• DATA PROVIDED:

- Opening Delimiter -

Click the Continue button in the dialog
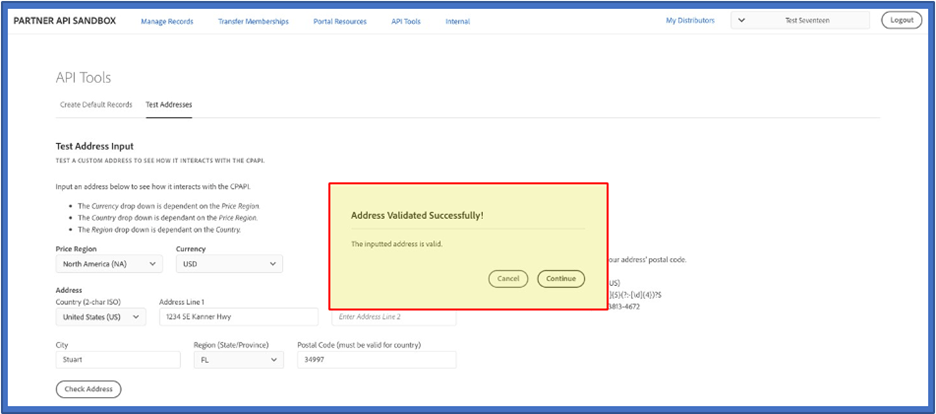This screenshot has width=936, height=414. click(x=561, y=278)
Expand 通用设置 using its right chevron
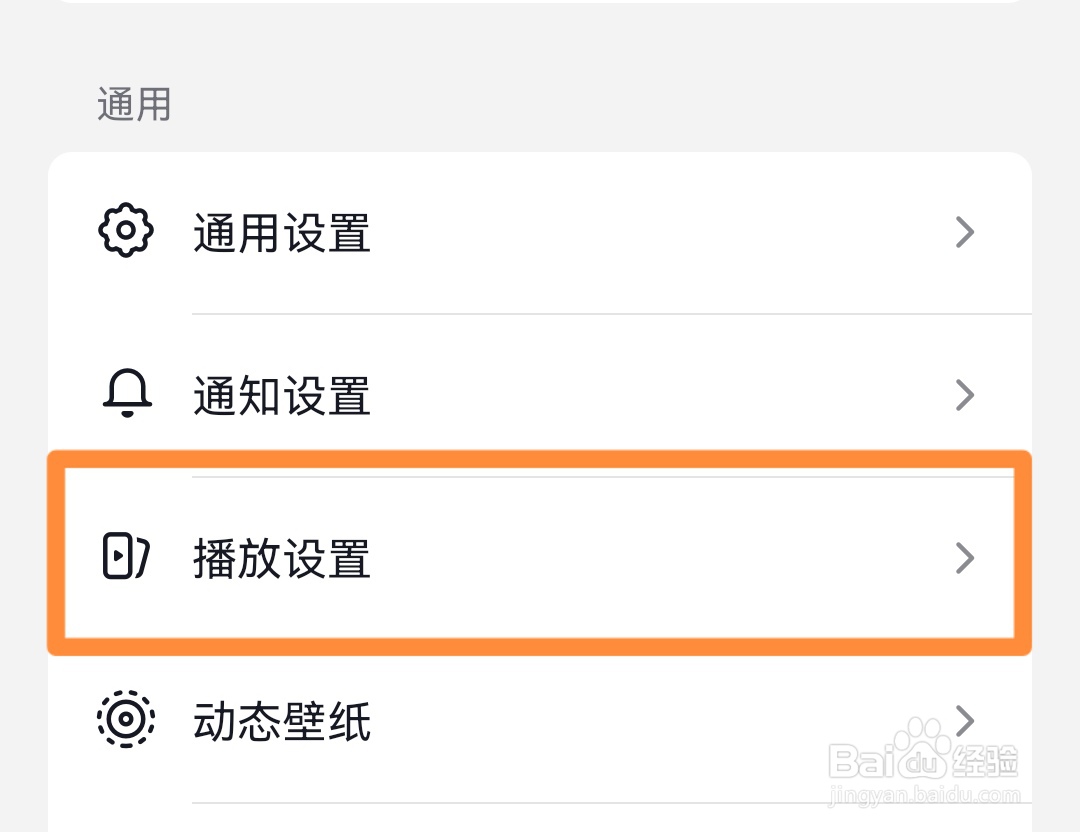The height and width of the screenshot is (832, 1080). pyautogui.click(x=964, y=233)
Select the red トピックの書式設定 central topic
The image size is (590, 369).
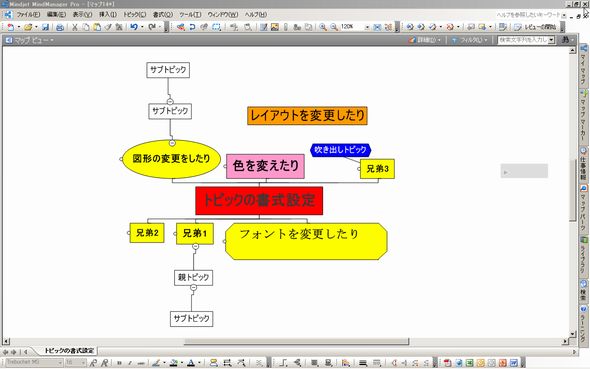(259, 200)
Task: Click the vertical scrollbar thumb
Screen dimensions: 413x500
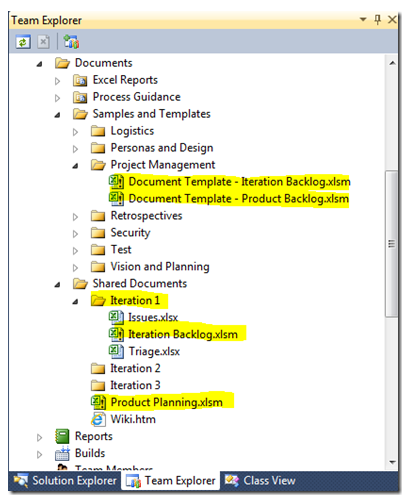Action: pos(392,244)
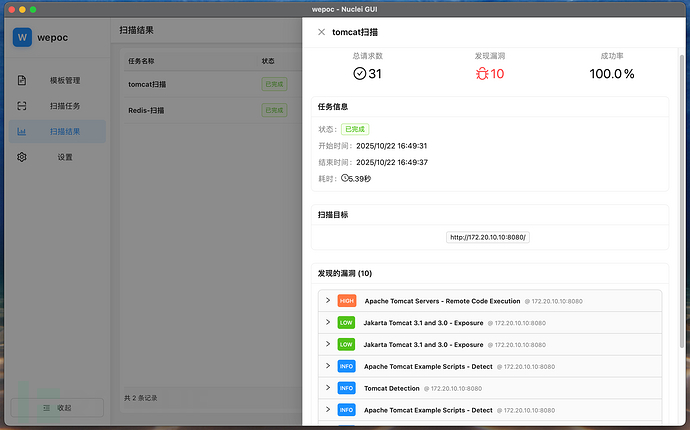Select the tomcat扫描 row in the results table
This screenshot has width=690, height=430.
(x=146, y=84)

- Closing Delimiter -

• EXERCISE: The output is the records exactly as they read, with no pictures in it.

• WRITTEN RESPONSE:
Click the Continue button in the dialog
This screenshot has width=936, height=414. click(x=561, y=278)
Expand 通用设置 using its right chevron
The height and width of the screenshot is (832, 1080). pyautogui.click(x=964, y=233)
Select the red トピックの書式設定 central topic
The image size is (590, 369).
(259, 200)
Task: Click the vertical scrollbar thumb
Screen dimensions: 413x500
Action: pos(392,244)
Select the tomcat扫描 row in the results table
This screenshot has width=690, height=430.
(x=146, y=84)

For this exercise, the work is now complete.